Dealerdirect style guide: MySQL

This guide defines the MySQL coding standards we use at Dealerdirect. The intent of this guide is to help developers create MySQL queries that are readable, portable, easy to maintain and bug-free.

The key words “MUST”, “MUST NOT”, “REQUIRED”, “SHALL”, “SHALL NOT”, “SHOULD”, “SHOULD NOT”, “RECOMMENDED”, “MAY”, and “OPTIONAL” in this document are to be interpreted as described in RFC 2119.

Table of Content

Files

This section only applies to files that only contain MySQL statements. Files that contain queries as part of programming code in another language SHOULD adhere to the naming conventions for that language.

Inline queries

Inline queries are sql queries in a file of another programming language, such as a PHP file with sql queries.

Queries in php files

Queries SHOULD be in Nowdoc format and MAY use Heredoc. The opening tag SHOULD be <<<'SQL' for Nowdoc or <<<SQL for Heredoc.

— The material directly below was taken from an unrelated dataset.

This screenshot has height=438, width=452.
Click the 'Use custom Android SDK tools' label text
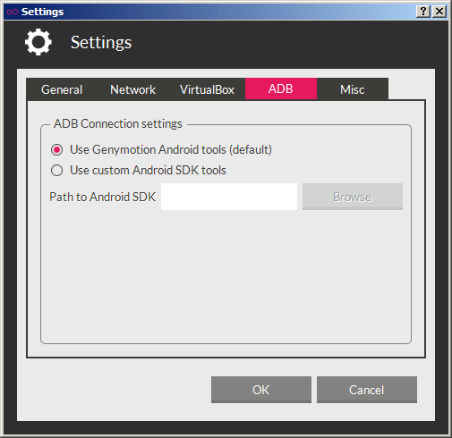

The query itself SHOULD NOT be indented.

Good example

<?php
class Foo
{
    public function bar()
    {
        $query = <<<'SQL'
SELECT id
FROM my_table
WHERE id > 10;
SQL;
    }
}

Bad example:

<?php
class Foo
{
    public function bar()
    {
        $query = <<<'SQL'
        SELECT id
        FROM my_table
        WHERE id > 10;
SQL;

        $query = "SELECT id
        FROM my_table
        WHERE id > 10;";

        $query = '
SELECT id
FROM my_table
WHERE id > 10;';
    }
}

Database design

Tables

Table names

Tables

It is RECOMMENDED to have tables for all entities. This includes entities like color. Queries SHOULD return the name, which can then be used in translations.

Good table names:

model
vehicle_type
color

Bad table names:

voertuig_type
models
vehicleType

Columns

The id column

Good column names:

id
vehicle_type_id

Bad column names:

ID
vehicleTypeId

Foreign keys

Columns that reference other tables MUST have a foreign key relation to that other table. The name of the column SHOULD be of the form <referenced_table_name>_id

Formatting

Select queries

Good select queries:

SELECT column_a
FROM my_table
WHERE id = 5;

SELECT
  column_a,
  column_b,
  column_c
FROM my_table
WHERE id < 100
AND created_at >= '2017-01-01';

SELECT
  column_a,
  column_b,
  column_c
FROM my_table
WHERE (
  id < 100
  AND created_at >= '2017-01-01'
) OR (
  id < 50
  AND created_at > '2016-06-30 12:34:56'
);

SELECT
  YEAR(created_at) AS year_created
FROM my_table
WHERE id = 5;

-- SHA1 is calculated only once here
SELECT *
FROM my_table
WHERE column_a = SHA1('some text');

Bad select queries:

SELECT column_a
FROM
  my_table
WHERE id = 5;

SELECT column_a
FROM my_table
WHERE
  id = 5;

SELECT column_a, column_b, column_c
FROM my_table
WHERE id < 100 AND created_at >= '2017-01-01';

-- Missing brackets
SELECT
  column_a,
  column_b,
  column_c
FROM my_table
WHERE id < 100
AND created_at >= '2017-01-01'
OR id < 50
AND created_at > '2016-06-30 12:34:56';

-- created_at MUST be stored in a DATETIME column; use `DATE(created_at)`
-- if only the date is important in a specific case.
-- Also, `DATE_FORMAT()` is output formatting that SHOULD be done when
-- displaying the data, not when retrieving it. 
SELECT
  CONCAT(
    DATE_FORMAT(created_date,'%d-%m-%Y'),
    ' ',
    DATE_FORMAT(created_time,'%H:%i')
  ) AS created_at
FROM my_table;

-- Using a SHA1() function on each row of a potentially large data set
SELECT *
FROM my_table
WHERE SHA1(column_a) = 'da39a3ee5e6b4b0d3255bfef95601890afd80709';

Subqueries

Subqueries MUST be wrapped in parentheses and their result MUST be aliased.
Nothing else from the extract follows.